> **INSTRUCTIONS TO FOLLOW**
Restate every line of the material below word for word, skipping the images.

> **RECORD SET**
########

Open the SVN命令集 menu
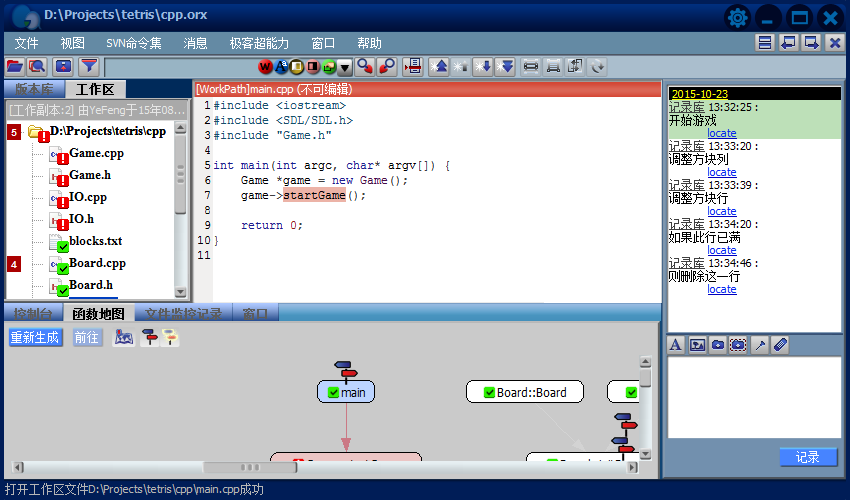 [x=133, y=43]
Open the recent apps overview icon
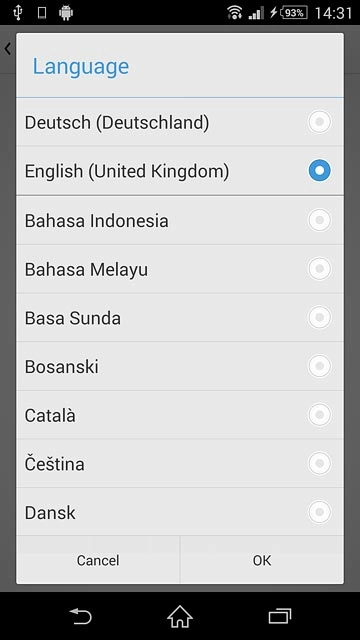The image size is (360, 640). [280, 616]
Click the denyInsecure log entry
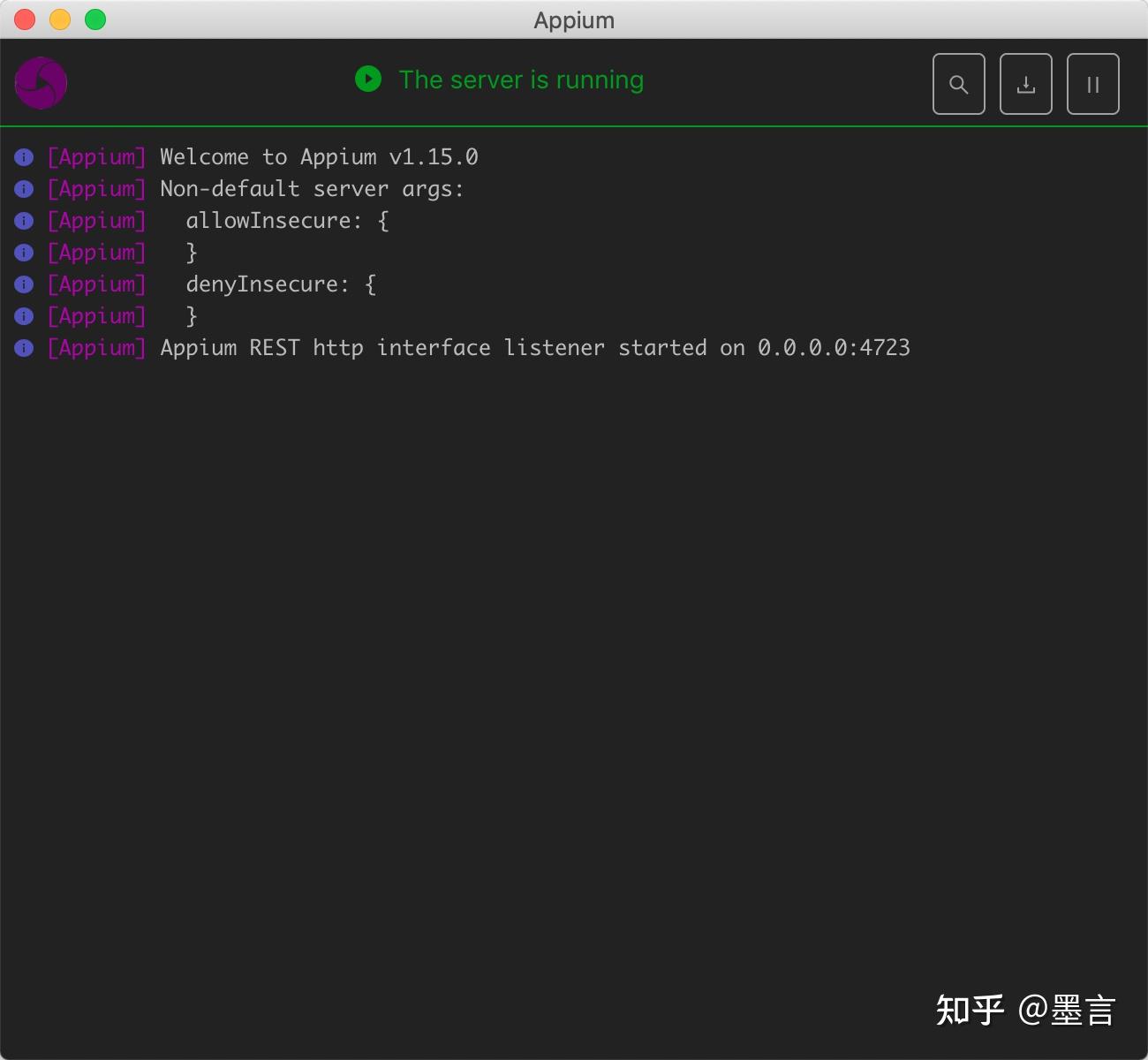This screenshot has height=1060, width=1148. point(279,284)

########

> **ANSWER AREA**
Open the SVN命令集 menu
 [x=133, y=43]
Open the recent apps overview icon
The image size is (360, 640). [280, 616]
Click the denyInsecure log entry
This screenshot has height=1060, width=1148. point(279,284)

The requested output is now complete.